International career
- 1987–1991: United States / 51 / (4)

Managerial career
- 1990: George Washington Colonials (assistant)
- 1991–1997: George Washington Colonials
- 1998: United States U18
- 1999–2006: Maryland Terrapins

= Shannon Higgins-Cirovski =

American soccer player (born 1968)

Shannon Danise Higgins-Cirovski (born February 20, 1968) is an American former soccer midfielder who earned 51 caps with the United States between 1987 and 1991. She was a member of the U.S. team at the 1991 FIFA Women's World Cup and is a member of the National Soccer Hall of Fame.

==Early life and college==
Higgins grew up in Kent, Washington, where she attended Mount Rainier High School. She graduated from high school in 1986 and entered the University of North Carolina at Chapel Hill that fall, playing on the women's soccer team from 1986 to 1989. During those four seasons, UNC-Chapel Hill won four consecutive NCAA Championships. Higgins scored the game-winning goal in the last three championship games. She was a two-time first team All American (1988 and 1989) and the recipient of numerous awards including the 1988 and 1989 Soccer America Player of the Year, 1989 ISAA Player of the Year and the 1989 Hermann Trophy. She won the Honda Sports Award as the nations's top soccer player at the end of the 1989–90 season. In 2000, she was named to the Soccer America College Team of the Century.
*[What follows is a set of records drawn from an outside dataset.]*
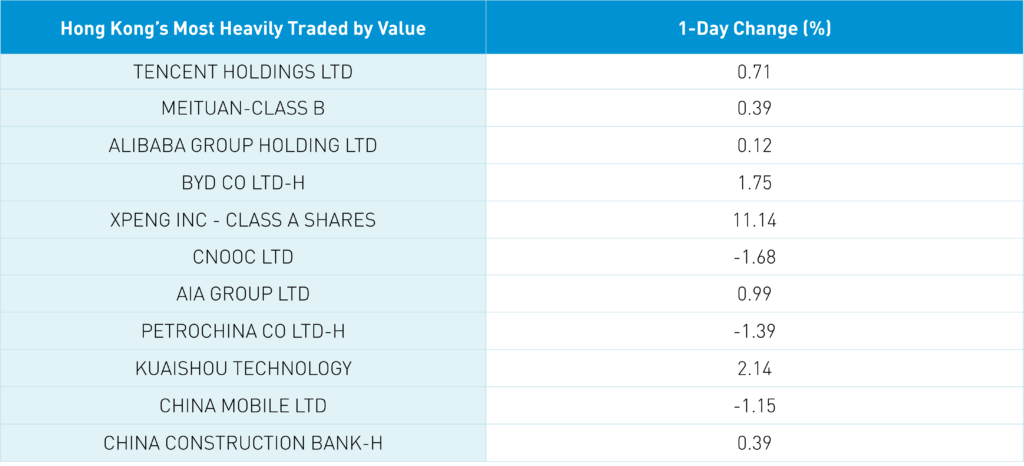1024x466 pixels.
Task: Select the CNOOC Ltd cell
Action: click(x=243, y=257)
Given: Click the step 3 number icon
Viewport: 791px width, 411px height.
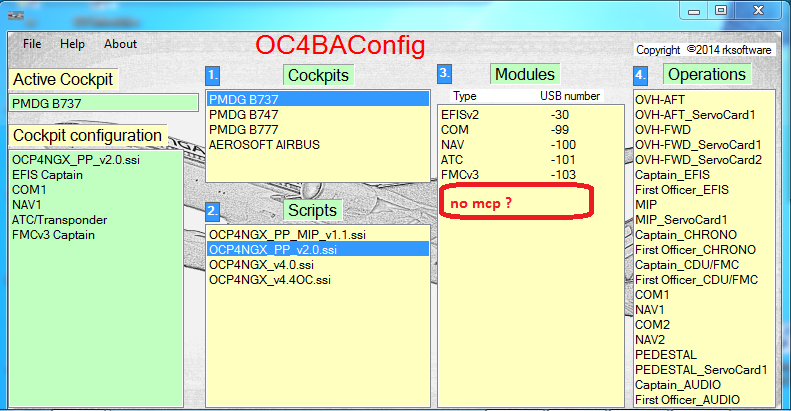Looking at the screenshot, I should (x=444, y=75).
Higgins graduated from UNC in 1990 with a bachelor's degree in industrial relations.

==National team==
Higgins earned fifty-one caps with the United States between 1987 and 1991. Her greatest achievement came in the 1991 FIFA Women's World Cup when her playmaking skills were a central part of the U.S.'s championship run. In the 2–1 final, Higgins assisted on both of Michelle Akers goals.

==Coach==
Following her graduation from UNC in 1990, Higgins-Cirovski was hired as an assistant coach to the George Washington University women's soccer team. In 1992, she was elevated to the position of head coach, taking the team to a 69–59–11 record before resigning in 1997. She was inducted into the university's Athletic Hall of Fame in 2003. In 1998, Higgins-Cirovski served as the head coach of the U.S. U-18 women's national team. On January 13, 1999, she was hired as the University of Maryland, College Park women's soccer team, a position she held until resigning in 2006. She had a 62–51–10 (.549) record over her six seasons. Her husband, Sasho Cirovski, coaches the school's men's soccer team.

==Broadcaster==
In 2001, Higgins-Cirovski was a color commentator for the television broadcasts of the Washington Freedom of the WUSA.

She was inducted into the National Soccer Hall of Fame in 2002. That year, the Atlantic Coast Conference named her to its list of the Top 50 ACC Athletes in the first fifty years of the conference's existence.